▶ SELECTED EXCERPT
Start
♾️🧞‍♀️✨ — Extracting a list from a webpage

10 Sep 2019

The problem

You have a webpage with a list of things: values, prices, emails, or links. And you want to copy that into a string you can use elsewhere like a spreadsheet or data.

Table of names

There’s not an API you can use to fetch these. You know that you can construct a CSS3 selector to get them all. So you can use the developer view of the page (a.k.a. F12) and use JavaScript on the console tab as your ‘API’.

Extracting the list

You look at the page in your browser’s inspector and the email addresses you want to pull out are coded as:

<table>
<tr><td><a class="email" href="mailto:a@b.tld">a@b.tld</a></td></tr><td><a class="email" href="mailto:e@m.tld">e@m.tld</a></td></table>

CSS3 selector is 'a.email'. That is you want to pull every A element with the class name email out of the current page. And each of those A elements has an href of the form mailto:name@example.tld.

So we’ll get the list and iterate over it, chopping up the href values and turning it into a list.

We open the JavaScript console on the page and run this one-liner.

$('a.email') // <= $() is console shorthand for document.getElementsBySelector()
.map((el) => { return el.href.split(':')[1]; })
.join('\n');

But the browser reports an error here, because $('a.mail') is a node list, not an array.

You can use Array.prototype.from() to make that node list into an array.

Array.from($('a.email'))
.map((el) => {
    return el.href.split(':')[1];
})
.join('\n')

Now you’ll get a list of email addresses, unsorted, and with duplicates.

e@m.tld
a@b.tld
c@d.tld
a@b.tld

You could clean that up in a text editor but let’s go further.

Cleaning the list

Sorting is simple.

Array.from($('a.email'))
.map((el) => {
    return el.href.split(':')[1];
})
.sort()
.join('\n')

That doesn’t get rid of the duplicates.

JavaScript supplies the filter method, but to use it, we’d have to define an accumlator on a separate line, so we don’t get a nice, context-minimal one-liner.

ES6 provides a new object, Set. Sets don’t allow duplicate values. And it takes any iterable type as an input.

new Set([1, 1, 2, 2, 3]) // => Set(3) [1, 2, 3]
new Set('committee') // => Set(6) [ "c", "o", "m", "i", "t", "e" ]

So we can de-dupe the list using that, and turn it back into an array to sort and join it into a string.

But what does Set use to de-dupe?

It turns out that new Set(*node list*) is an empty set. This is because of how the comparison operator works when creating the set from an iterator.

So you have to process the the list into an array of strings before you turn it into a set.

Array.from(new Set(Array.from($('a.email'))
.map((el) => {
    return el.href.split(':')[1];
})));

Then you can sort the array of unique text values, then join it into a string.

The complete one-liner, formatted for legibility, is:

Array.from(new Set(Array.from($('a.email'))
.map((el) => {
    return el.href.split(':')[1];
})))
.sort()
.join('\n');

Which will return:

a@b.tld
c@d.tld
e@m.tld
End
▶ DATASET EXCERPTS
Start
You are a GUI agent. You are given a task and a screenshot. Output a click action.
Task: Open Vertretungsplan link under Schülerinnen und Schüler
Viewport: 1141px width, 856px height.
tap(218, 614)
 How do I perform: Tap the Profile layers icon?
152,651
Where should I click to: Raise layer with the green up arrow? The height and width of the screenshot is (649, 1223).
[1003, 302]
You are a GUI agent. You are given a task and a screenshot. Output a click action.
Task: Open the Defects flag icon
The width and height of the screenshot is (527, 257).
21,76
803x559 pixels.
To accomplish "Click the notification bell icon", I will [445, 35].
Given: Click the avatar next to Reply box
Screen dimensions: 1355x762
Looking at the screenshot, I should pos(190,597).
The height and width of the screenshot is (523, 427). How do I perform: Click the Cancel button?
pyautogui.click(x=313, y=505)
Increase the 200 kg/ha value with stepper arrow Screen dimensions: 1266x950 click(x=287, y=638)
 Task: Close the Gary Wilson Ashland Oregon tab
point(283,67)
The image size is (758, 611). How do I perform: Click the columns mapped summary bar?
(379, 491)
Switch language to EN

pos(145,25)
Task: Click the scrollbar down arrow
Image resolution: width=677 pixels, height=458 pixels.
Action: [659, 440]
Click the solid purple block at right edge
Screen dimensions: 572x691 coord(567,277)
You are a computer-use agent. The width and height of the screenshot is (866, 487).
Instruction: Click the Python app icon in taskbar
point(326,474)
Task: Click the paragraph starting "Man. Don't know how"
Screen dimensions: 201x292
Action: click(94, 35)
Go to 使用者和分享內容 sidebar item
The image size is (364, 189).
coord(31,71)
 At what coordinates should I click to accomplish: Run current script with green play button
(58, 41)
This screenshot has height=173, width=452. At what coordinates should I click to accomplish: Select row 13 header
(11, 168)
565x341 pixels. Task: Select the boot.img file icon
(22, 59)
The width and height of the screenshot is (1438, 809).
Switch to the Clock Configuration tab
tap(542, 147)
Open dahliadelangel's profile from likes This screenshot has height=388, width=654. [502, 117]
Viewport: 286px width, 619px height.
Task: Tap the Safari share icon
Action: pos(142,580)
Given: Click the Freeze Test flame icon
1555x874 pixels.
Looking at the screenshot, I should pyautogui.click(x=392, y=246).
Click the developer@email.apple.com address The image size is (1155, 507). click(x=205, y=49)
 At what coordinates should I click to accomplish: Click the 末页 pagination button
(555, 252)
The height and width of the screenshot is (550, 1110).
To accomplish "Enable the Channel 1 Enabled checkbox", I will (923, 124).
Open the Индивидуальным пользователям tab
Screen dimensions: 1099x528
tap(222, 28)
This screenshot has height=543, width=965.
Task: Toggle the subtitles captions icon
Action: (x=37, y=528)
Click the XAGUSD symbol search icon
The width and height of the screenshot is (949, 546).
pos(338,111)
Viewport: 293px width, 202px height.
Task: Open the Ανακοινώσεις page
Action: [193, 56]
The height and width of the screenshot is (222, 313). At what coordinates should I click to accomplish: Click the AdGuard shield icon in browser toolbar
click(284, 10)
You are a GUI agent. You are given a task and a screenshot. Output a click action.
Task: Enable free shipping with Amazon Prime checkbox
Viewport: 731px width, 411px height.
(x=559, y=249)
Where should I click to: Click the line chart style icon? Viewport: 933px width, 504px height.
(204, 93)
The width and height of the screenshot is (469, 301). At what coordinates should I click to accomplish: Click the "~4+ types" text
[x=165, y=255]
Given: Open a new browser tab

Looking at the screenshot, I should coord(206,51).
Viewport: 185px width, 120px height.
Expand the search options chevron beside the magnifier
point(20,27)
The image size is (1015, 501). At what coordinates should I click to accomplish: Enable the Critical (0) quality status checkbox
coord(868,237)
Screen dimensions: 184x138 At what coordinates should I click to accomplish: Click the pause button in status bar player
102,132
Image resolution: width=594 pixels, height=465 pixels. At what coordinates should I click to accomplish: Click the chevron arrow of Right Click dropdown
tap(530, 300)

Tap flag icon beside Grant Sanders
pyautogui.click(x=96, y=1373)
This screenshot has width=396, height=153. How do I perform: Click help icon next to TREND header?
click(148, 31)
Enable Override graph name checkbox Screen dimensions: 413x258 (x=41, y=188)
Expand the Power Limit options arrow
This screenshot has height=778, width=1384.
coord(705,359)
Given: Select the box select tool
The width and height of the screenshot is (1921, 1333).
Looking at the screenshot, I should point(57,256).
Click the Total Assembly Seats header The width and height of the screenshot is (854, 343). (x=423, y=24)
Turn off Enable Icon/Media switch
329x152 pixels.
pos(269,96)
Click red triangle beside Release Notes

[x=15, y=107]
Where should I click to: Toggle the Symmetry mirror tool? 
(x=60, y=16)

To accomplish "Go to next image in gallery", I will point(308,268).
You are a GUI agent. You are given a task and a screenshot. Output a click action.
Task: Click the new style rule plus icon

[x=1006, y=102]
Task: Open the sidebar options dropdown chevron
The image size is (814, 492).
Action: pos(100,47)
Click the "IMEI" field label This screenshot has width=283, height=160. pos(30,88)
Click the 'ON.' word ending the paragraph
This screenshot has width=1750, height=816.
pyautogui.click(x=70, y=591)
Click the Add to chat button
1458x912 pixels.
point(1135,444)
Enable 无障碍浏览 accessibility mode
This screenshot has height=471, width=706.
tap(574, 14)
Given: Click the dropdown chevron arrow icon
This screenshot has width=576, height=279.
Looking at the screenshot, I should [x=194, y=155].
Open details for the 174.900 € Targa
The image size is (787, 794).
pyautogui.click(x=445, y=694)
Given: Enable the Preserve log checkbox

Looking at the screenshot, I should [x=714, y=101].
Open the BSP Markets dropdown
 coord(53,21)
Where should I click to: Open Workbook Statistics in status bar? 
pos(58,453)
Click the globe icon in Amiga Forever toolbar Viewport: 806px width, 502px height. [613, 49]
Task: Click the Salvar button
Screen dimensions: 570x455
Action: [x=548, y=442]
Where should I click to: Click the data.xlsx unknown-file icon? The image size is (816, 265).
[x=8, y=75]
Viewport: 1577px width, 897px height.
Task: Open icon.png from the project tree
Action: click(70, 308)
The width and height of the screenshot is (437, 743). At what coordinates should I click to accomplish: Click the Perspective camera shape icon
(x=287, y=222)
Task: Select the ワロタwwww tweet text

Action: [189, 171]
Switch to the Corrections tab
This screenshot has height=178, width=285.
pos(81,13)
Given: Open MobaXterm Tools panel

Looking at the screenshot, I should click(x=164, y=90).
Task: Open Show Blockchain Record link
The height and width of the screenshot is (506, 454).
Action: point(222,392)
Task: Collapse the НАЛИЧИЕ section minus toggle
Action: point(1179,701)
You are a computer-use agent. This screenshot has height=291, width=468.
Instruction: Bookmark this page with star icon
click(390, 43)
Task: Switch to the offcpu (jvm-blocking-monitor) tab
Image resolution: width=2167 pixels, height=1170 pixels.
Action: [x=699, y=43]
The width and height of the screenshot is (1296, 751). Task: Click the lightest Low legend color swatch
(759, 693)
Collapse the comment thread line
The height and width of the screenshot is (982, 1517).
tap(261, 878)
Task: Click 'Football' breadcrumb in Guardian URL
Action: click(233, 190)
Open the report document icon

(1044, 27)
End
▶ INSTRUCTIONS
a: Write out the stretch of the page on extracting a list from a webpage from "You look at" through "into a list." word for word.
b: Change "Bookmark" to "Save" in the stretch of the records from the line containing "Given: Open MobaXterm Tools panel" through the last line of the records. Give back only those lines, with everything else left as it is.
The web page and the records come from unrelated sources.

▶ EXPECTED RESPONSES
a:
You look at the page in your browser’s inspector and the email addresses you want to pull out are coded as:

<table>
<tr><td><a class="email" href="mailto:a@b.tld">a@b.tld</a></td></tr><td><a class="email" href="mailto:e@m.tld">e@m.tld</a></td></table>

CSS3 selector is 'a.email'. That is you want to pull every A element with the class name email out of the current page. And each of those A elements has an href of the form mailto:name@example.tld.

So we’ll get the list and iterate over it, chopping up the href values and turning it into a list.

b:
Given: Open MobaXterm Tools panel

Looking at the screenshot, I should click(x=164, y=90).
Task: Open Show Blockchain Record link
The height and width of the screenshot is (506, 454).
Action: point(222,392)
Task: Collapse the НАЛИЧИЕ section minus toggle
Action: point(1179,701)
You are a computer-use agent. This screenshot has height=291, width=468.
Instruction: Save this page with star icon
click(390, 43)
Task: Switch to the offcpu (jvm-blocking-monitor) tab
Image resolution: width=2167 pixels, height=1170 pixels.
Action: [x=699, y=43]
The width and height of the screenshot is (1296, 751). Task: Click the lightest Low legend color swatch
(759, 693)
Collapse the comment thread line
The height and width of the screenshot is (982, 1517).
tap(261, 878)
Task: Click 'Football' breadcrumb in Guardian URL
Action: click(233, 190)
Open the report document icon

(1044, 27)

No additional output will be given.